When you walk through any of the four cemeteries in which Bryce Hospital once buried its dead, you won’t see many graves. The ones that remain are few and far between; most are poorly marked. Many graves were marked with a small iron or a long-since vanished stone or rock.

When those men and women were buried, attitudes about mental illness and its treatment were much more archaic. People with dementia, those suffering from many mental health issues or even patients who’d undergone traumatic injuries were considered incurable. Many were committed to what was then called the Alabama Insane Hospital.

Once they arrived, they were destined to die there until treatment facilities underwent drastic changes in the 1980s.

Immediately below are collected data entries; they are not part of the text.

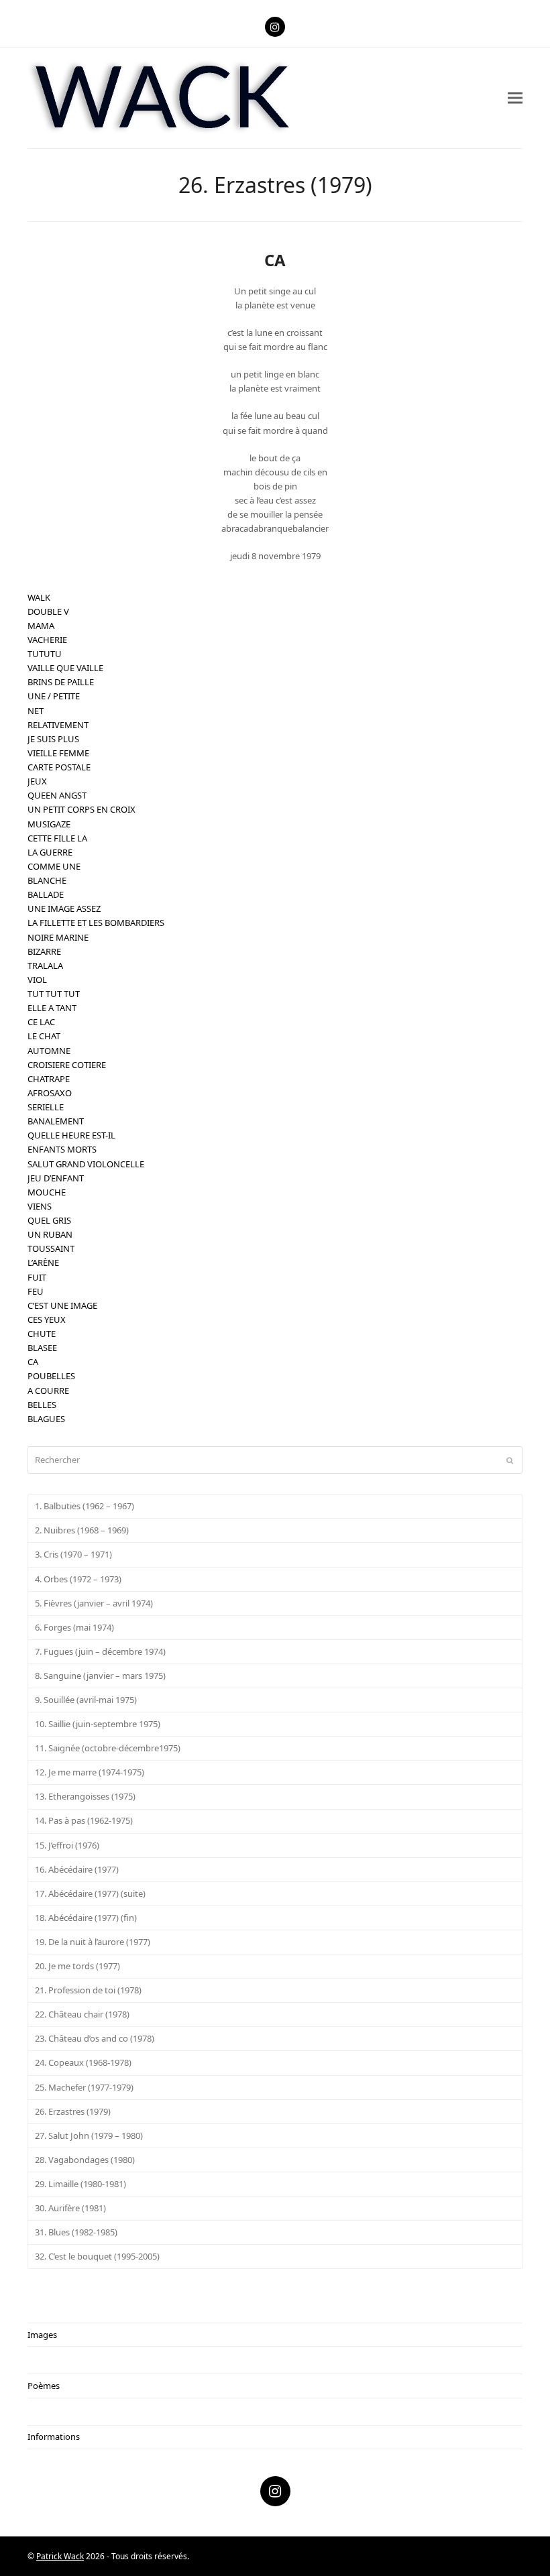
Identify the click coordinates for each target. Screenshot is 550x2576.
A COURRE (48, 1391)
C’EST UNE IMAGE (62, 1305)
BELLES (42, 1405)
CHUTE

For families searching for lost loved ones, Davis pours through the records he’s amassed, skimming for any sign of a name, a date, a reason. While those loved ones are long gone, they don’t deserve to be forgotten. Any tidbit of information is useful, Davis said, and it can offer families closure. That’s why he’s still doing what he does, after all.

“If it was just a job, I would have retired 15 years ago,” he said. “I would have been long gone. But every day I get gratification from coming to work.”

When Davis does retire, someone else will take up his mantle. And hopefully, they’ll keep the same sense of honor in purpose.